___ DATA PROVIDED

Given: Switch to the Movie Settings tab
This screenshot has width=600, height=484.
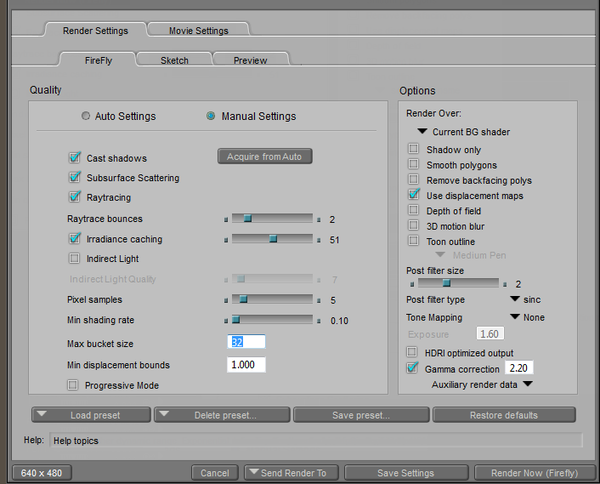Looking at the screenshot, I should pos(197,31).
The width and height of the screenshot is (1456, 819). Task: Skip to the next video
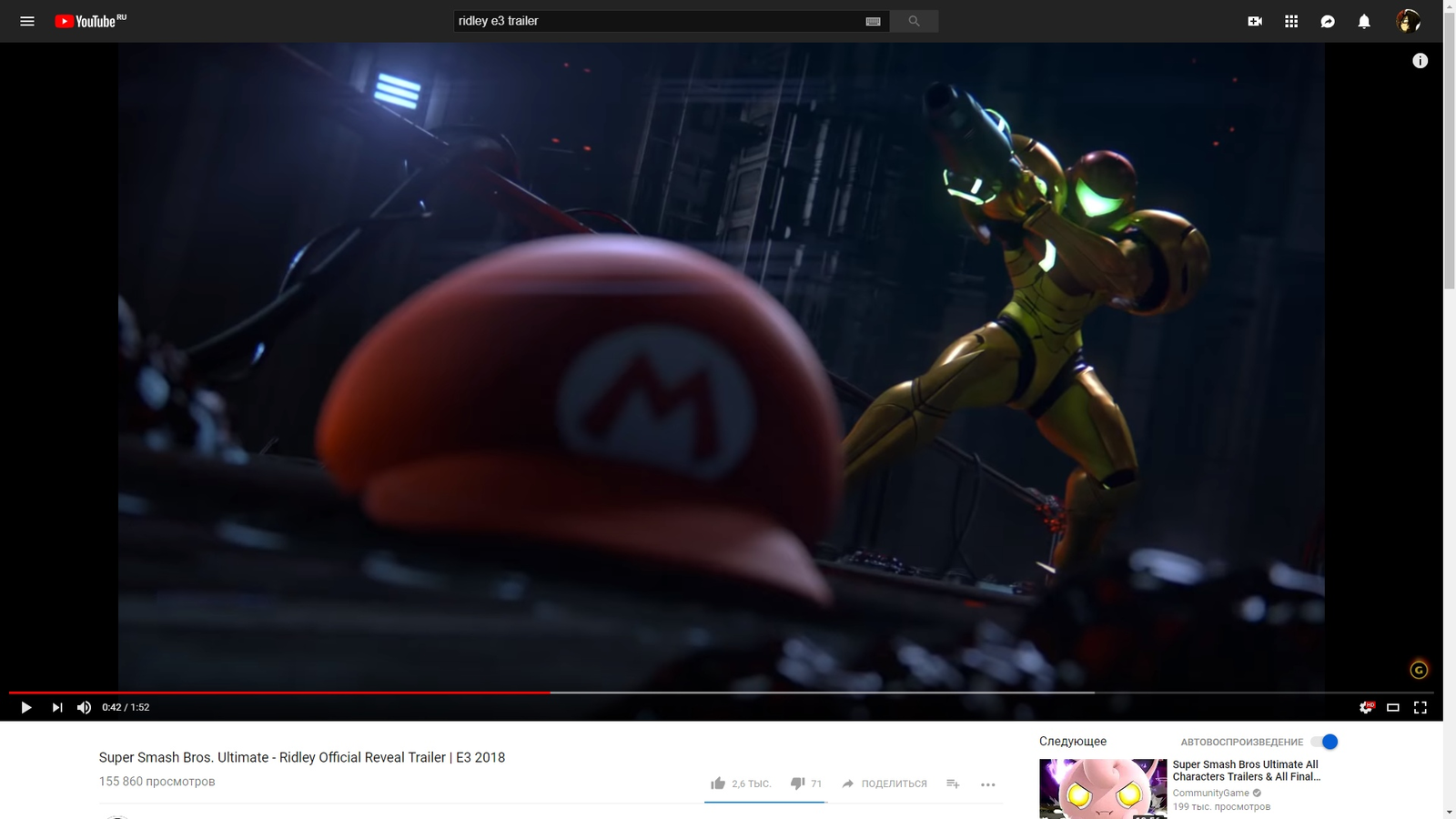coord(57,707)
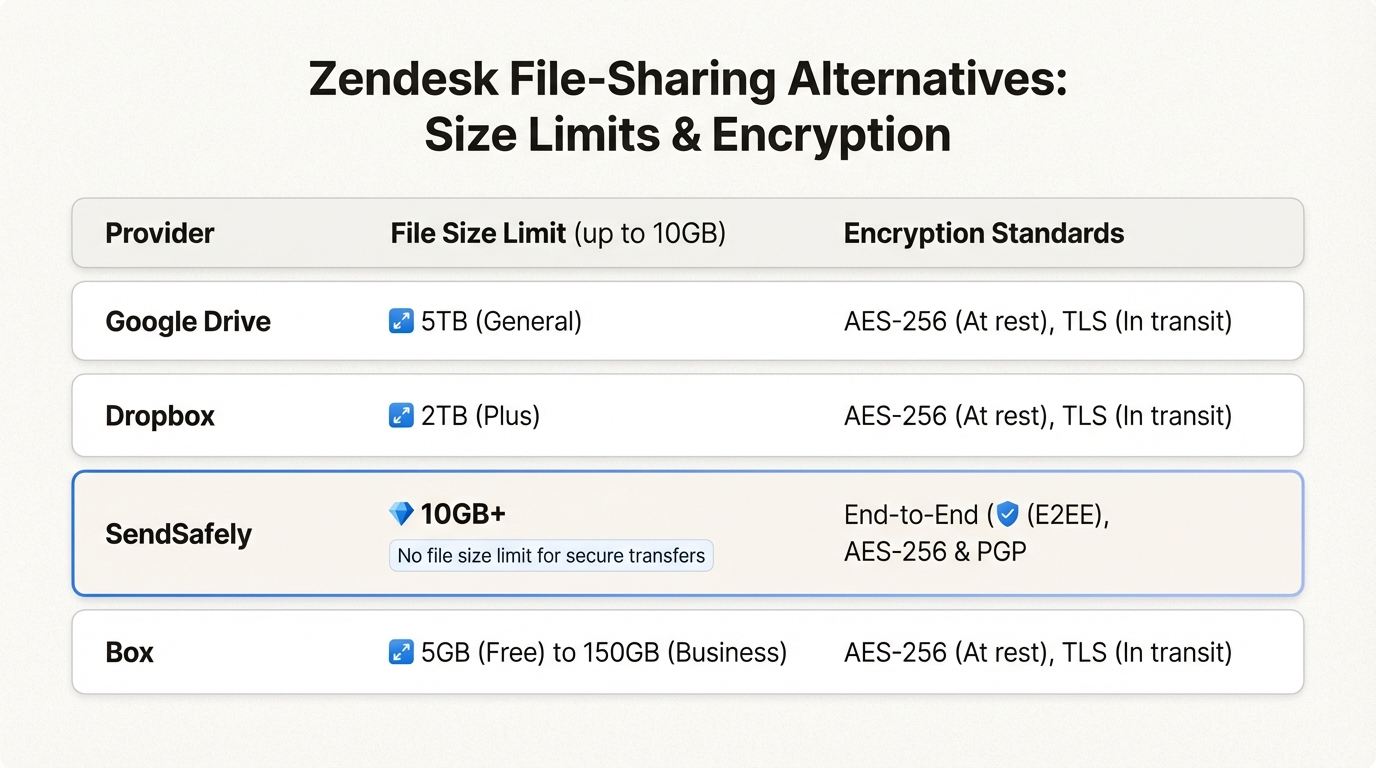Open the Dropbox provider entry

(160, 415)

______

▸ **WHAT TO WORK ON**:
The lines from the one with "The width and" to the end of the data above should be retyped exactly, both ends included, and pictures are to be left out.

▸ **RESULT OF THE EXERCISE**:
The width and height of the screenshot is (1456, 819). Task: Skip to the next video
coord(57,707)
Open the Dropbox provider entry

(160, 415)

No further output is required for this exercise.